**Set problem:** Copy the records from the line containing "This screenshot has width=1291, height=375." through the line containing "pos(229,68)", including both of those lines and the requests. Multiply each click coordinate given as an answer by 2.6, round it to a whole number with halves rounded up, leave out the pictures, and give only that part.
[BEGIN Data records]
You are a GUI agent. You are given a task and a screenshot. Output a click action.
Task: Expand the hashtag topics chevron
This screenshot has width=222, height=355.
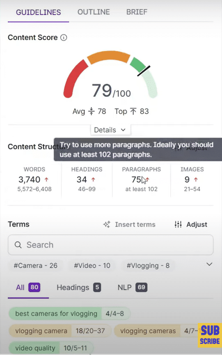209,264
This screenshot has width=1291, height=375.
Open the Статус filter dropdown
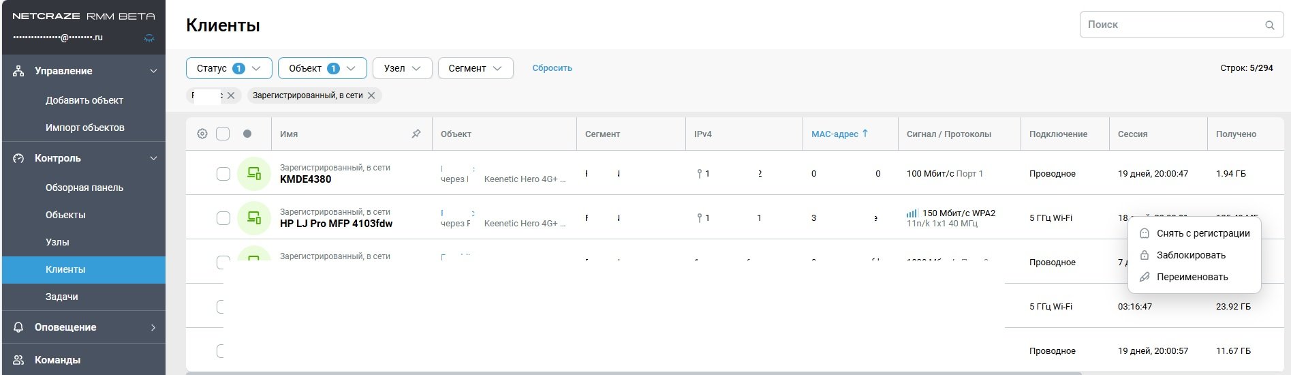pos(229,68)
[END Data records]
[BEGIN Data records]
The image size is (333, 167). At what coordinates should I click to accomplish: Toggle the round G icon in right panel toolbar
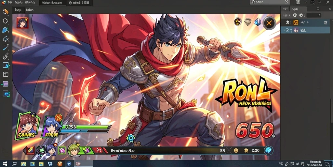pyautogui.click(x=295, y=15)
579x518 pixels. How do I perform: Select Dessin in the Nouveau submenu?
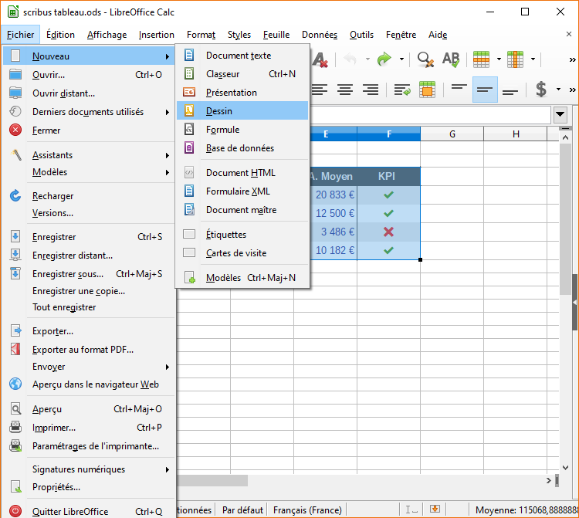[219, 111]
[END Data records]
**Complete output:**
This screenshot has width=1291, height=375.
Open the Статус filter dropdown
pos(595,177)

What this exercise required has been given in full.